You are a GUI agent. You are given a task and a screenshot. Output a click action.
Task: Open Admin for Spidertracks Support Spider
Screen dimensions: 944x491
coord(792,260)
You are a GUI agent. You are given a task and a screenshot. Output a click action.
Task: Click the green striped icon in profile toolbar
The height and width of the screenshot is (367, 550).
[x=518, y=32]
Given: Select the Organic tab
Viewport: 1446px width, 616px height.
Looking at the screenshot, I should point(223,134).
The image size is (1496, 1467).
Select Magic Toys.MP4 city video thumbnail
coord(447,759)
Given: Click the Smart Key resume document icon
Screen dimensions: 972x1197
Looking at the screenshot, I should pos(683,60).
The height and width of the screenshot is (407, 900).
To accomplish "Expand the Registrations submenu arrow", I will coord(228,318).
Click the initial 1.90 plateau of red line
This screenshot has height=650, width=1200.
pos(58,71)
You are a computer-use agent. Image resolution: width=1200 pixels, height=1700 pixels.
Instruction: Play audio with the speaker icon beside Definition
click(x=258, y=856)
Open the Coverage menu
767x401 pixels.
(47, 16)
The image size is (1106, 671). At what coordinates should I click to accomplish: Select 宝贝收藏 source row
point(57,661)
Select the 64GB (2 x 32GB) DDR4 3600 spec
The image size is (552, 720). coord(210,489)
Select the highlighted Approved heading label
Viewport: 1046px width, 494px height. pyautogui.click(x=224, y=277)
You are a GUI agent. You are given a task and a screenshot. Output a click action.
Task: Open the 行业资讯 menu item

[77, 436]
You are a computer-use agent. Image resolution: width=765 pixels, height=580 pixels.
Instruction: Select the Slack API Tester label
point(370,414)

■ TASK PROMPT
For the word "computer", go through the records and show each line that carries it.

■ REPLY
You are a computer-use agent. Image resolution: width=1200 pixels, height=1700 pixels.
You are a computer-use agent. Image resolution: width=765 pixels, height=580 pixels.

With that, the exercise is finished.